STATED TASK: Could you repeat the rows from the line holding "Toggle my own microphone icon on 我 tile" through the end of the rows, both included, with "microphone" replaced by "mic" and nothing else changed, leaving the pictures out?

GIVEN DATA:
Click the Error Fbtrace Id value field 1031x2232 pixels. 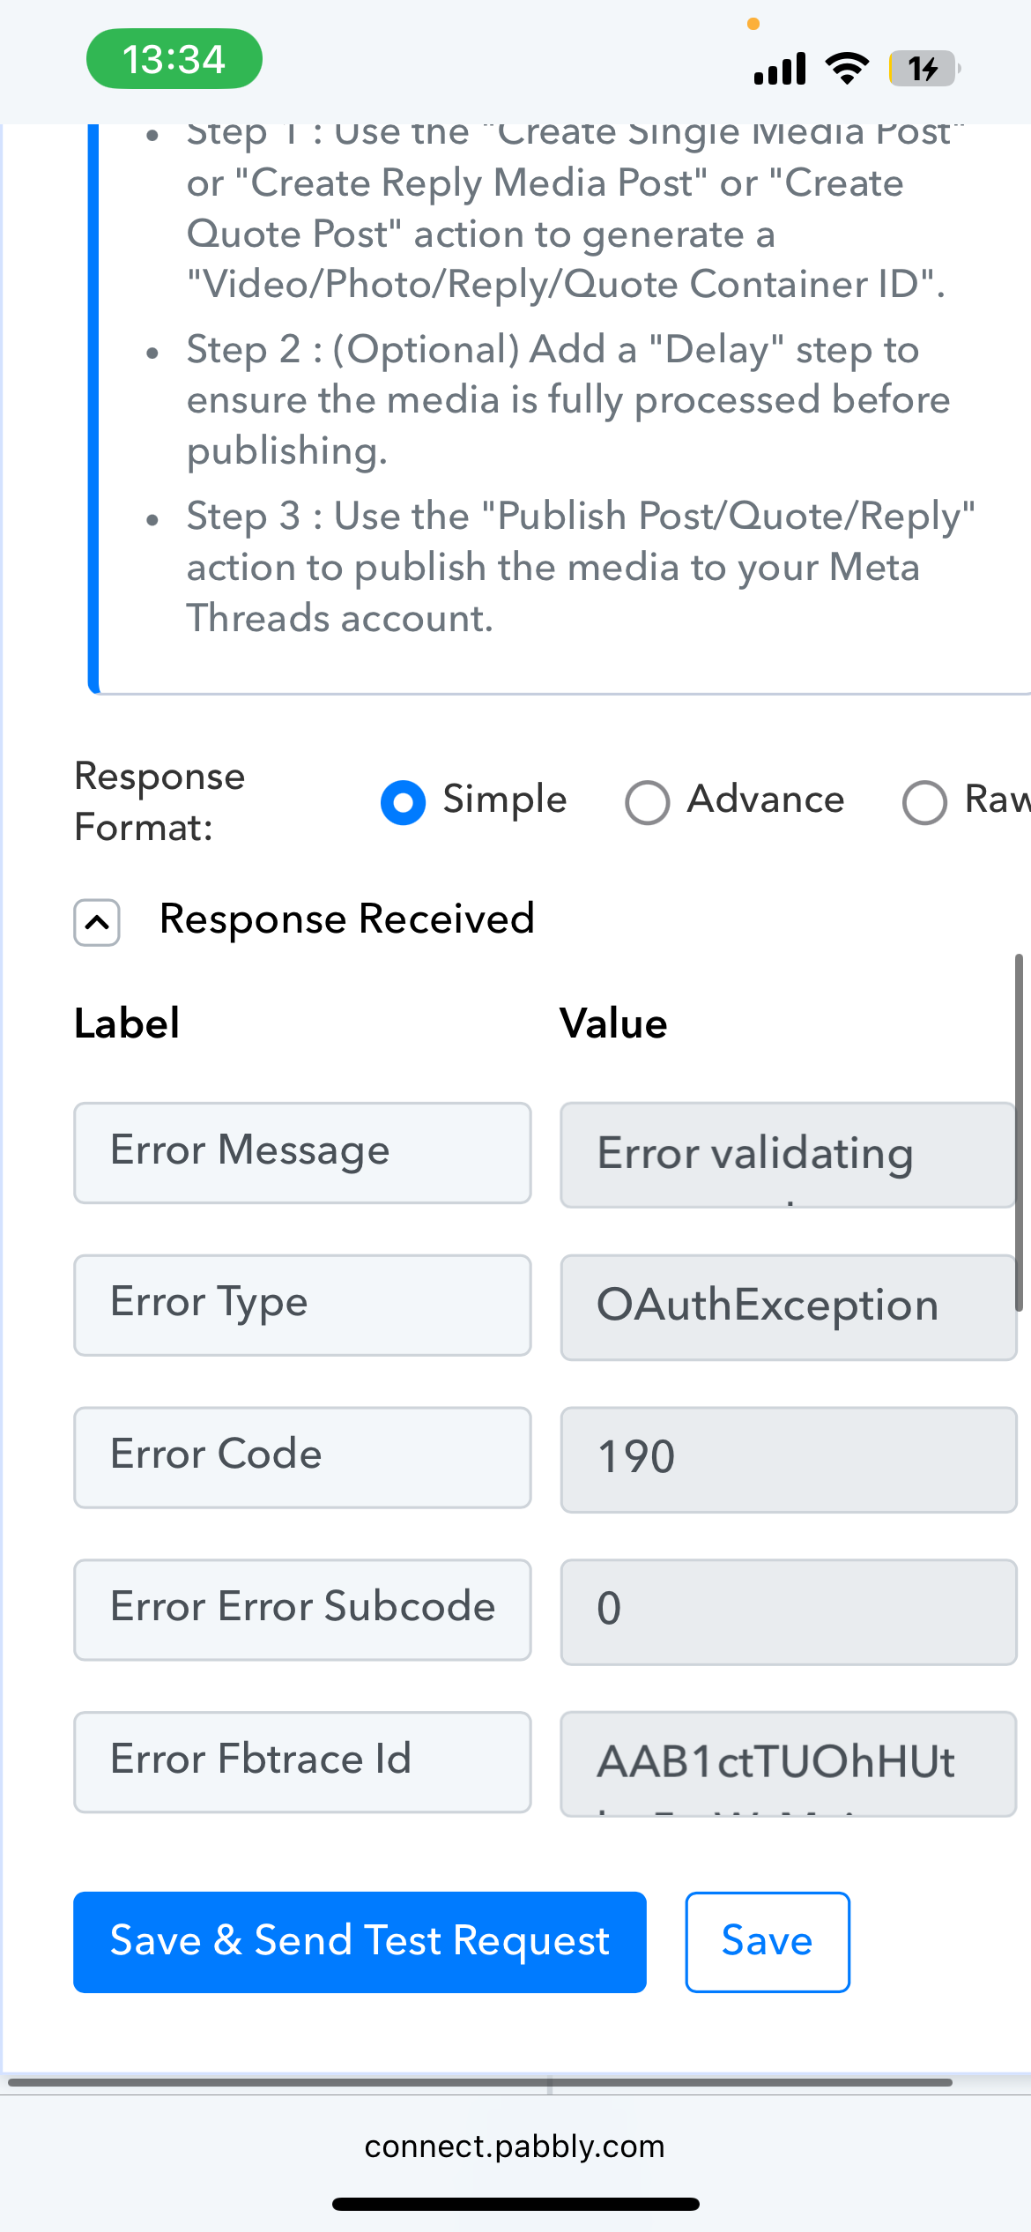[788, 1763]
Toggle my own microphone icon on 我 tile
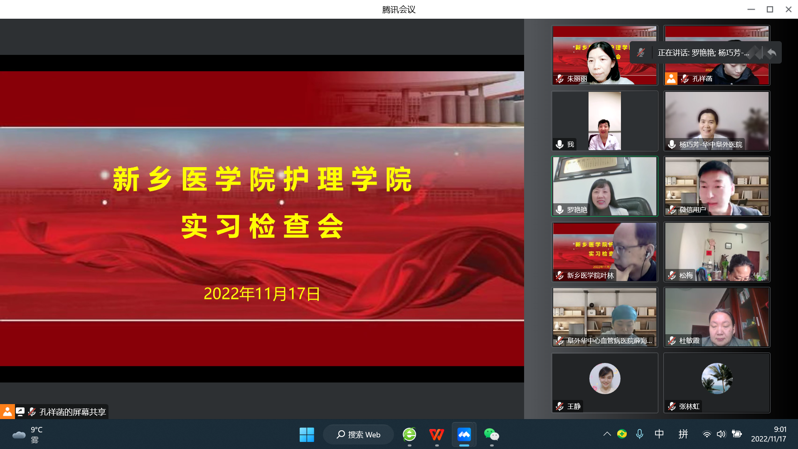The image size is (798, 449). click(560, 144)
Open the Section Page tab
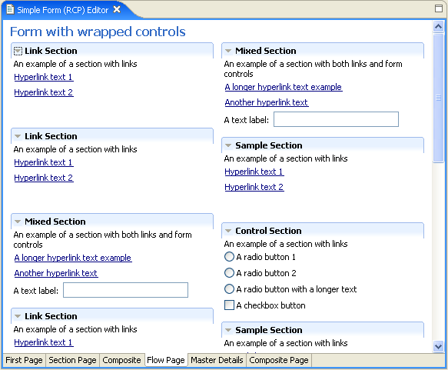 click(72, 360)
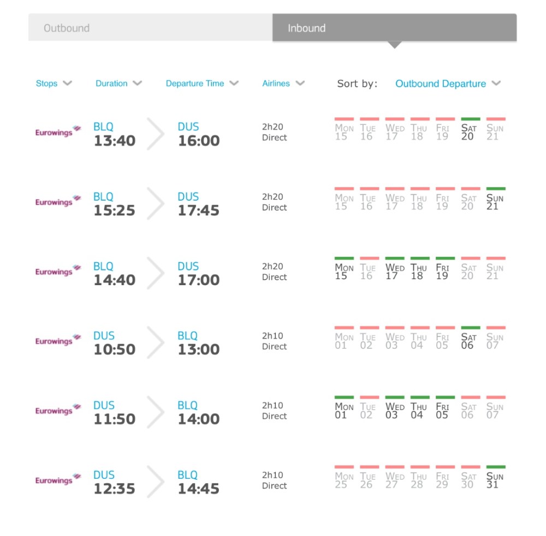Click the Eurowings logo on the 15:25 flight

tap(58, 201)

WORKED SOLUTION:
Toggle my own mic icon on 我 tile
The image size is (798, 449). click(560, 144)
Open the Section Page tab
 click(72, 360)
Click the Eurowings logo on the 15:25 flight

tap(58, 201)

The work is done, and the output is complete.